Through the years, many projects have tried to improve on the basic python interpreter to make writing and debugging easier. One of the most popular is called IPython. When you installed Spyder earlier, you actually installed IPython, because Spyder uses IPython to function. So you are all set to enter an IPython console. From a terminal, in your environment, simply type:

ipython
↳ Python 3.7.0 (default, Oct  9 2018, 10:31:47)
↳ Type 'copyright', 'credits' or 'license' for more information
↳ IPython 7.1.1 -- An enhanced Interactive Python. Type '?' for help.

In [1]:

This is now an IPython console, which gives a bit more interactive experience. Try the following: in your IPython console, import numpy as np, then type np.min( but instead of hitting enter, hit tab. Like magic, you can see all the potential inputs to the np.min function. This is by far not the only advantage of IPython, but most of them will come later when doing things like plotting.

Spyder

Going a step further past our interpreters and interactive consoles, we have Integrated Development Environments or IDEs. There are many IDEs for python, so many that we won't go into them. As a particular example, we will look at Spyder, which is a powerful and popular choice. If you remember, we installed Spyder as an example earlier. You can launch Spyder from the command line by simply typing Spyder, which should give initially start simple looking but functional GUI with a couple of sub-windows. One sub-window should be the "editor", in which you can write scripts, and another should be the IPython console. This is exactly the same as if you were writing your script in a text editor and had your IPython console open in a terminal, except you get an integrated environment. This can be really handy. For example, if you open your "PythonHello.py" script from earlier, then with your cursor in you script press "F5", you can see that your script runs in the IPython console directly. Neat! There are plenty more nifty features for you to explore, but do it on your own time.

Jupyter

Another powerful way to interact with python that has become increasingly popular in the last few years are interactive notebooks, the most common of which is called a Jupyter notebook. These are python instances you can interact with using your browser, and allow you to intermingle text and bits of code all in one document. These documents can be a good way to document code or just a nice environment to code in, they even render on sites such as github. You can see one such example here.

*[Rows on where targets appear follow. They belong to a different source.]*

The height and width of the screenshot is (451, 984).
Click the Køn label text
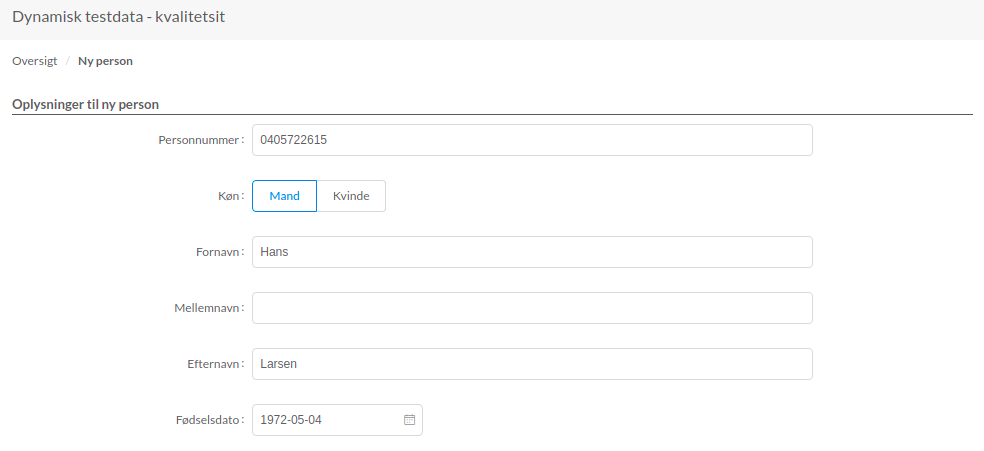click(230, 196)
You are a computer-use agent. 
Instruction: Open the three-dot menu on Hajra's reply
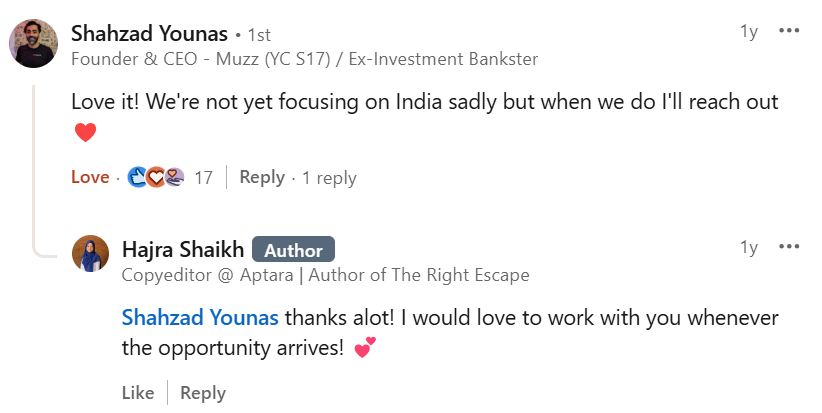(x=789, y=247)
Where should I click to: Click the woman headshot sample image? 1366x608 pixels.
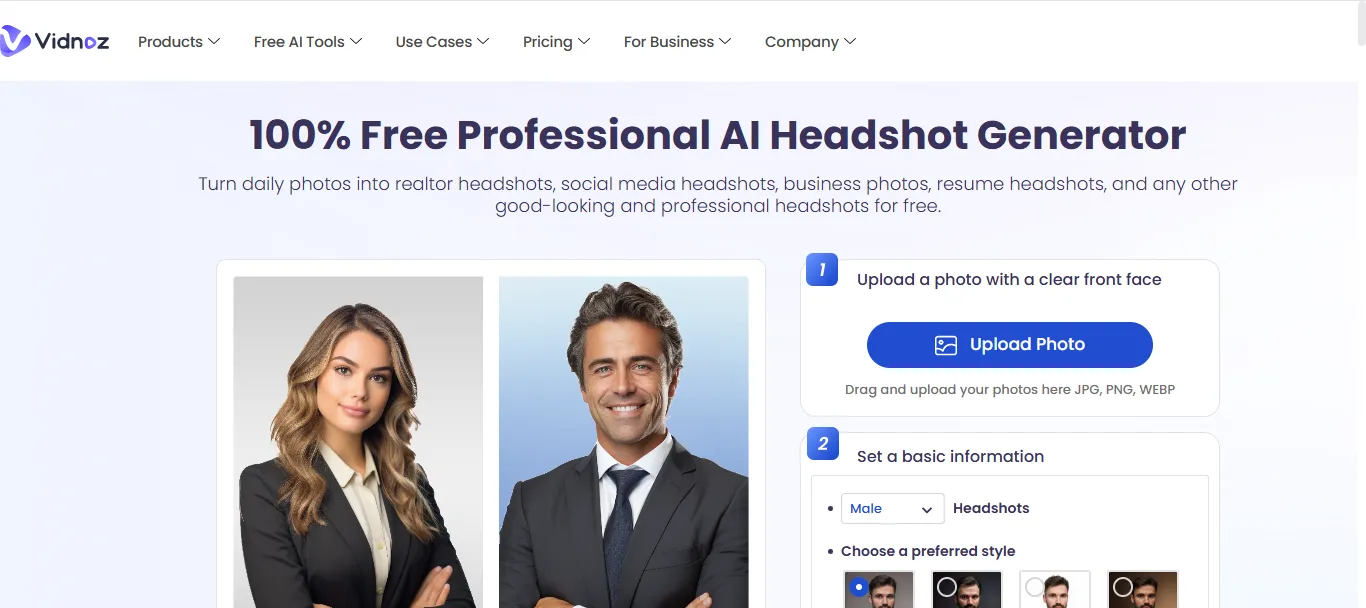(358, 442)
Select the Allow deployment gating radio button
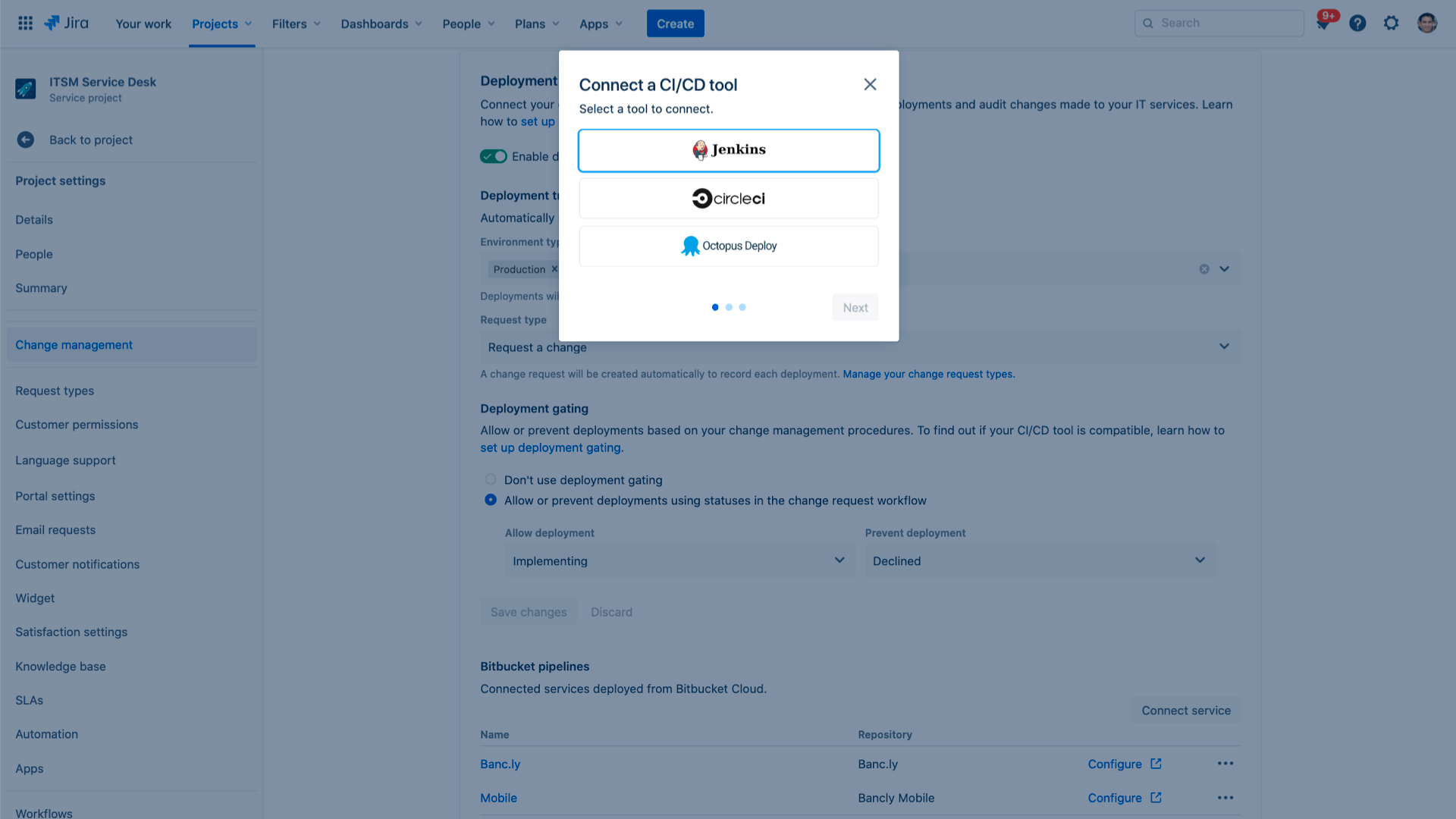This screenshot has width=1456, height=819. 490,500
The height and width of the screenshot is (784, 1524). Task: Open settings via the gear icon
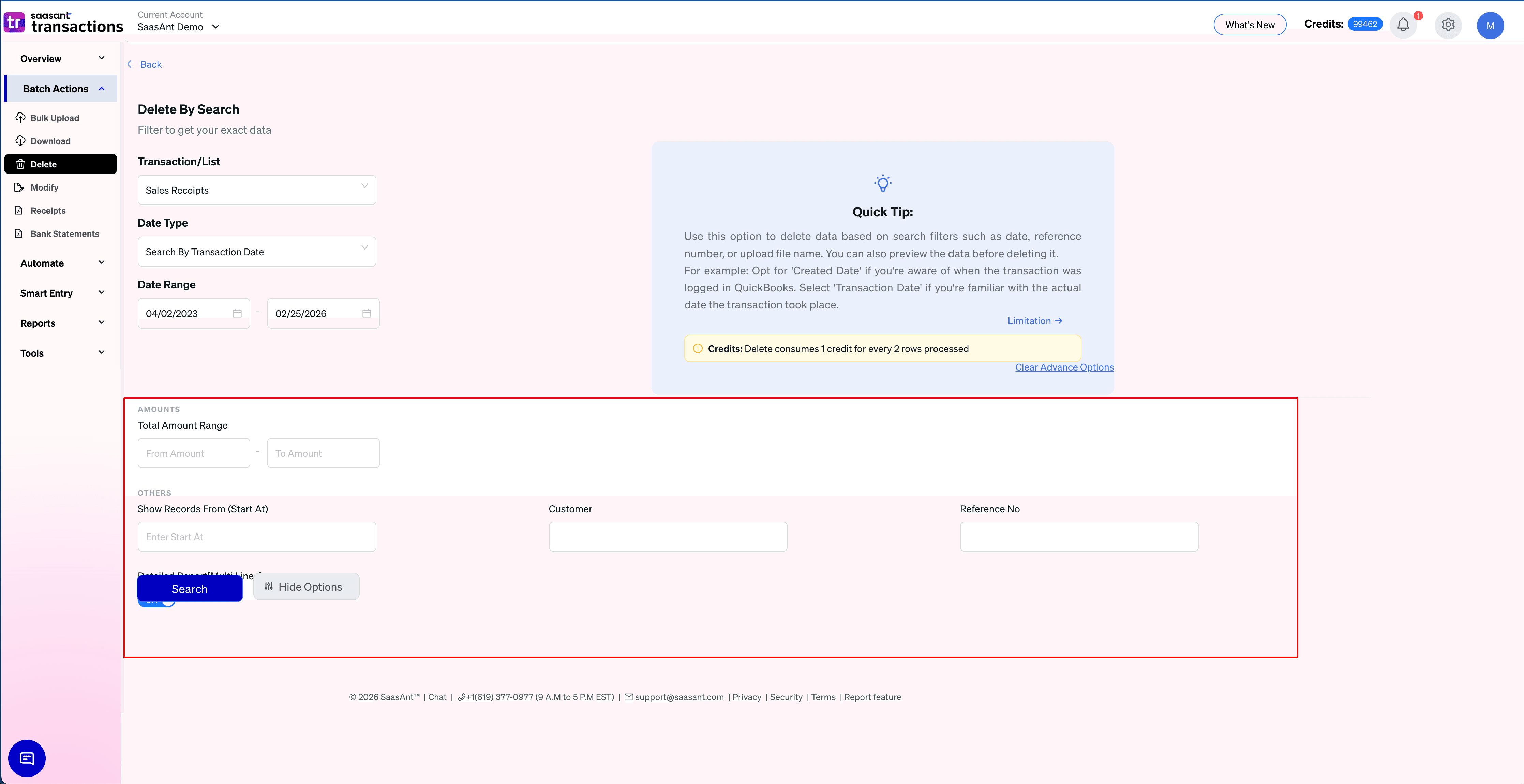1448,25
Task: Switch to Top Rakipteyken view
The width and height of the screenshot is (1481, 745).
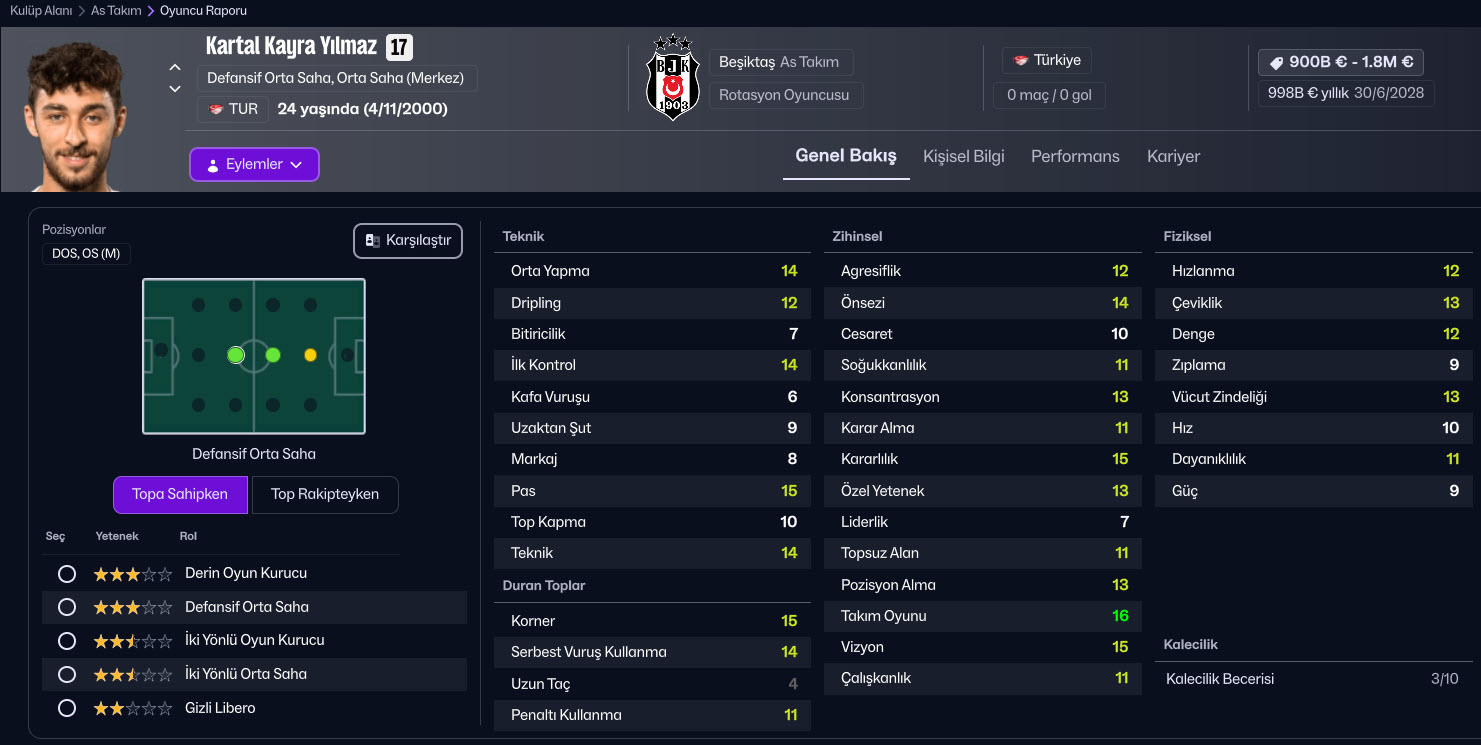Action: [x=325, y=494]
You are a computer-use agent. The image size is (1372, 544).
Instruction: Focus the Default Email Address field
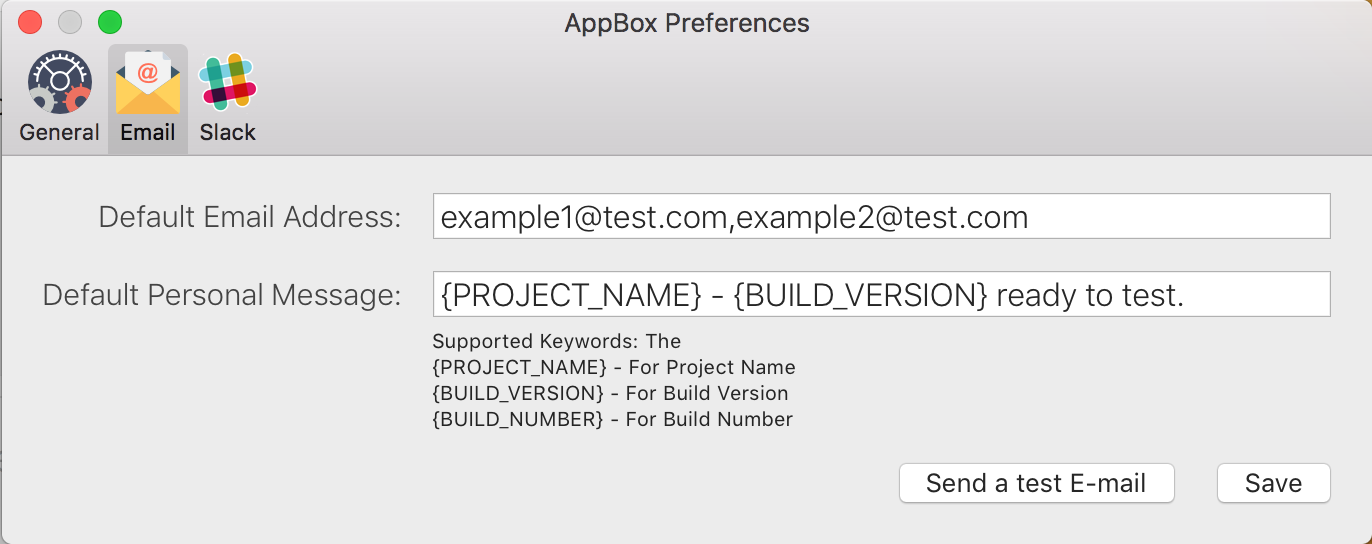point(880,217)
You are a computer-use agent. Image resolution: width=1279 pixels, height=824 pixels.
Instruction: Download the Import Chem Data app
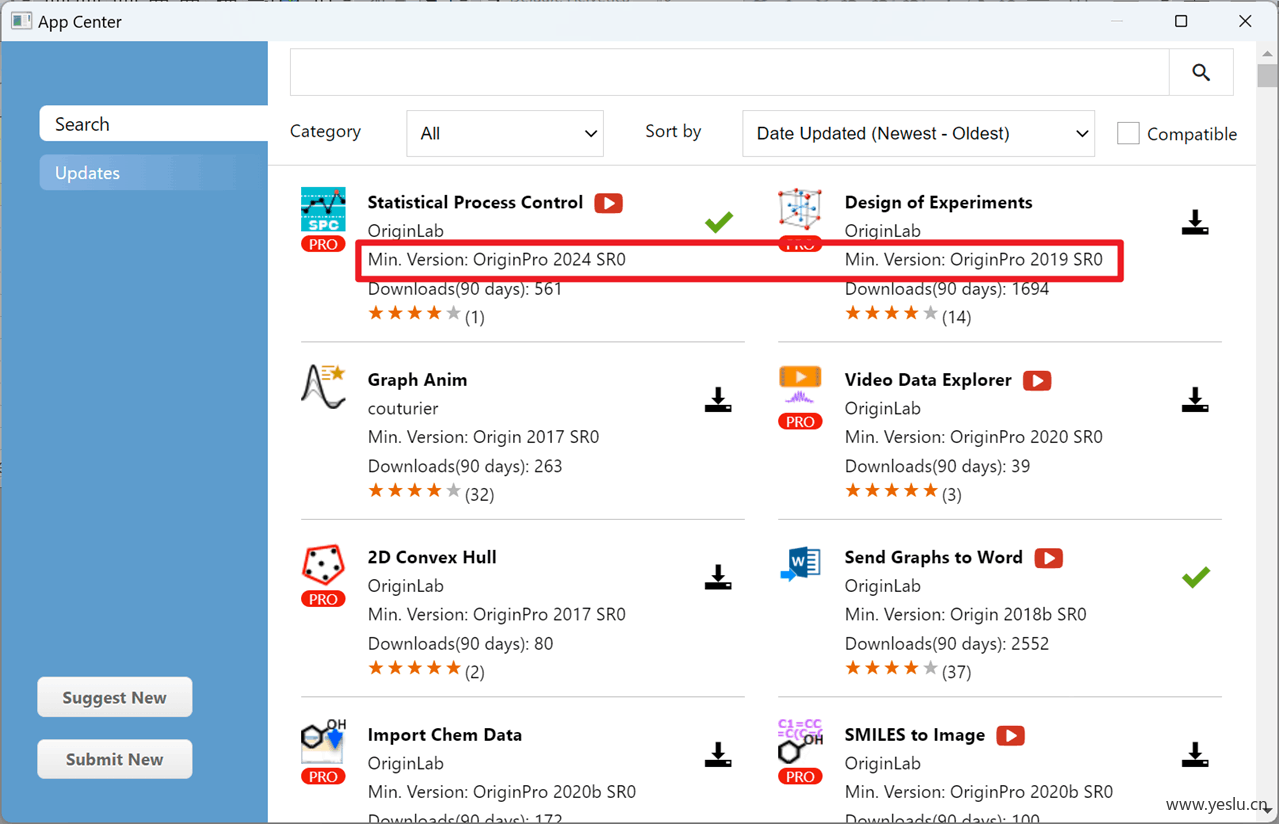point(718,755)
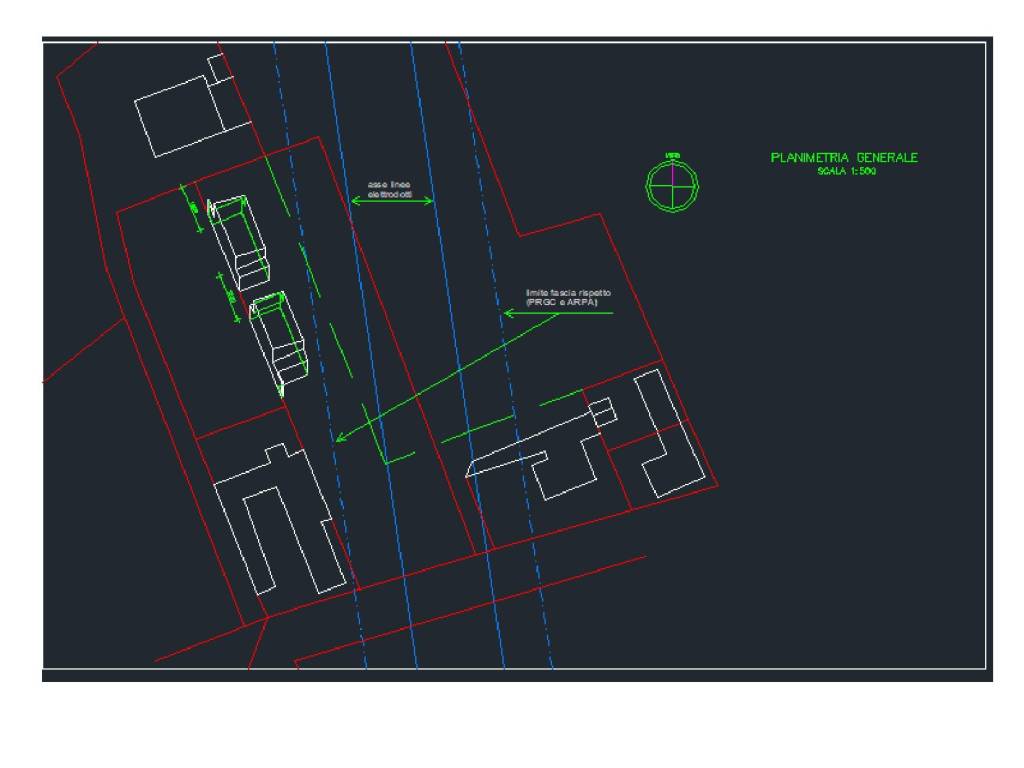
Task: Click the green north compass symbol
Action: tap(672, 185)
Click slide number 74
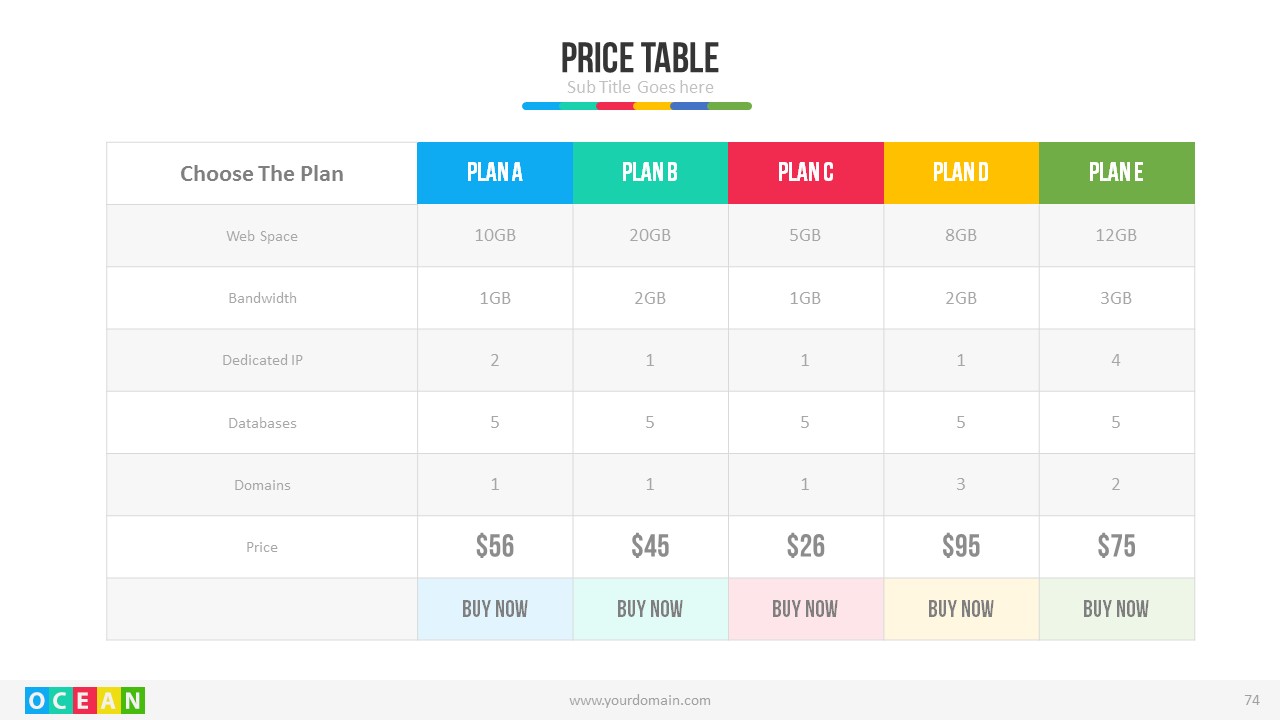The height and width of the screenshot is (720, 1280). pyautogui.click(x=1251, y=700)
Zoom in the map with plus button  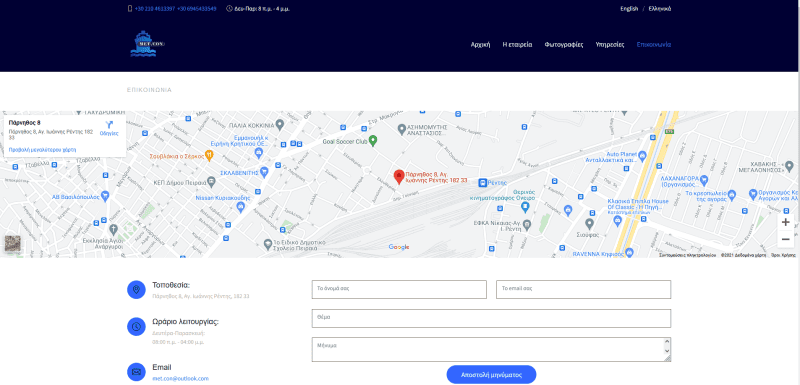pos(785,222)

To get a Jupyter notebook up and running, you first need to install Jupyter (conda install jupyter). Once installed run the command jupyter notebook into a terminal. This should open a web browser with the Jupyter interface, if it faild, just copy and paste the URL from the terminal (or click on the URL while holding Ctrl). You should see all the files contained in the folder where you launched Jupyter. Now open a new notebook by clicking new -> Python3. Now you are in a Jupyter notebook, from which you can type bits of code in a block, and execute them (Run Cells). Go ahead and try a Hello World.

Which way to interact with python?

As we have seen, there are many different ways to interact with python, from directly running commands in the python interpreter, to Jupyter notebooks. Any of these methods will work for the exercises in the following chapters, feel free to go back and forth and find what is comfortable.